Platelet-Rich Plasma (PRP) is a new treatment that shows promise for treating musculoskeletal disorders. The driving therapeutic mechanism is to leverage the restorative biological mechanisms in red blood cells using the patient’s own red blood cells to accelerate and promote healing. PRP is currently utilized in the clinic, but its cost can be prohibitive. Corticosteroid injections may be as clinically effective as PRP for managing acromioclavicular pain, but at a fraction of the price. This study aims to assess whether corticosteroid injections are non-inferior to PRP.

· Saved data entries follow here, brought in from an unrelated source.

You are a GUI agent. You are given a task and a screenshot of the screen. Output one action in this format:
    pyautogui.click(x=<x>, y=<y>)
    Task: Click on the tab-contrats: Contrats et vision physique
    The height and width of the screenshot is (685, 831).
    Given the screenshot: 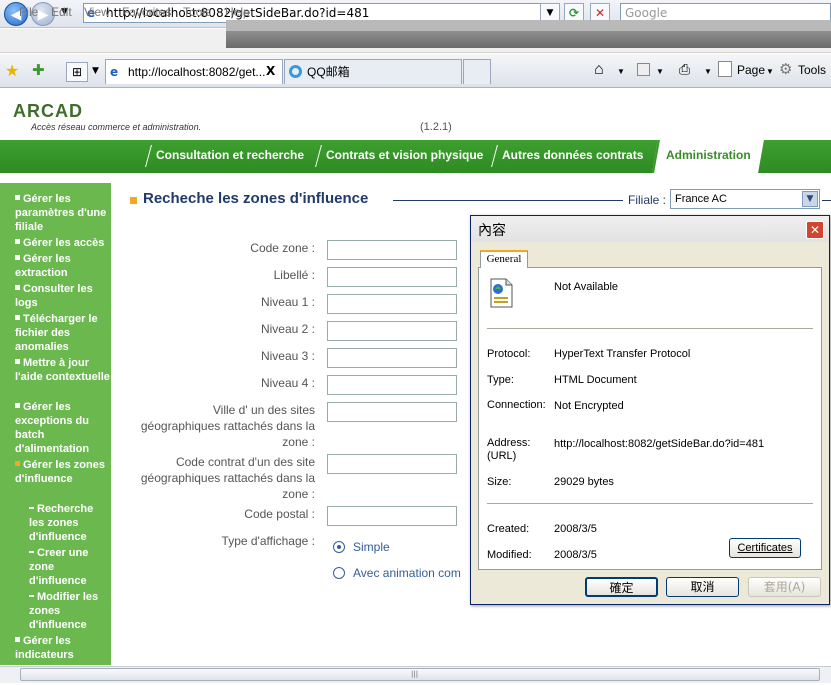 What is the action you would take?
    pyautogui.click(x=404, y=155)
    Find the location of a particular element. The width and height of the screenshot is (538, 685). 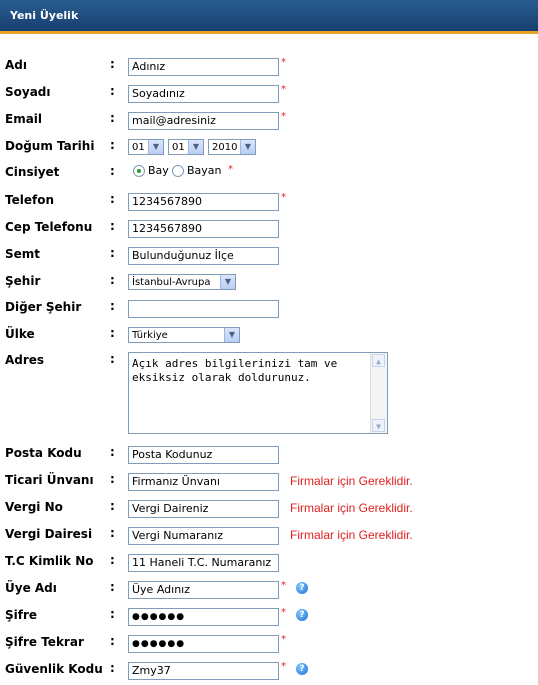

tc-input: 11 Haneli T.C. Numaranız is located at coordinates (204, 563).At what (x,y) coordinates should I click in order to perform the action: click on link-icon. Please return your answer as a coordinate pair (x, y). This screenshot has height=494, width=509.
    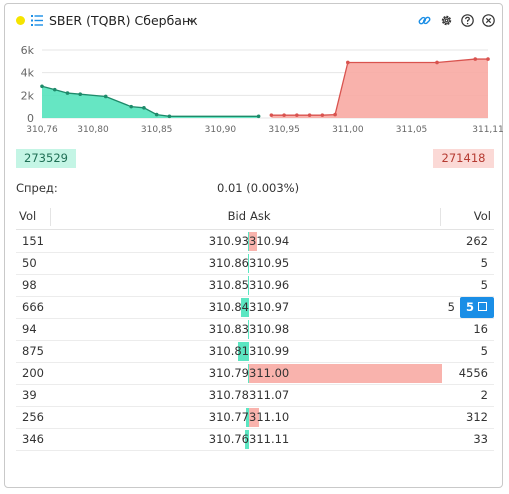
    Looking at the image, I should click on (424, 20).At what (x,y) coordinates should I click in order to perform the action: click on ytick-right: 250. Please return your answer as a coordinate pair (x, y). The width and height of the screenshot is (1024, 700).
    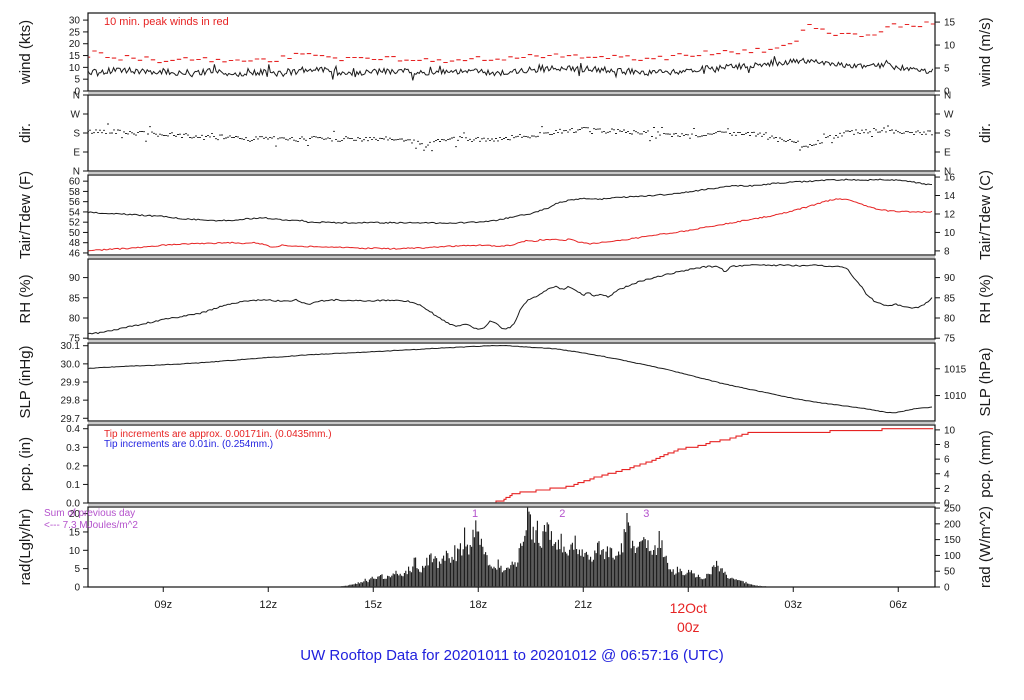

Military personnel are the most at-risk population for shoulder instability and more than 80% of these individuals have recurrent instability with non-operative treatment. Traumatic and recurrent shoulder instability produces progressive bone loss to the stabilizing structures of the glenoid and humerus, which contributes to failure following surgery, impairments of physical performance, and prolongs limited duty/disability. To date, there are no prospective comparative studies to determine optimal surgical treatment for shoulder instability with subcritical glenoid bone loss (10-20%). Further, there are no studies to assess functional recovery and return to military duty, work, and sports after the most common stabilization procedures. Therefore, this clinical trial will investigate the effects of three surgical procedures and the associated post-operative rehabilitation to mitigate the risk of re-injury, minimize time away from duty, and optimize military readiness.
This study will recruit military personnel and civilians between 17 and 45 with a traumatic anterior shoulder dislocation with associated 10-20% bone loss and randomize to one of three surgeries and their associated rehabilitation, with progressive-individualized strengthening and functional training in a 1:1:1 allocation. Participants will be followed for 24 months, with primary outcomes consisting of patient-reported physical function and time to return to pre-injury military duty, work, and sports. Secondary outcomes will include shoulder-specific and generic patient-reported measures of physical function, health/quality of life, and recurrent instability.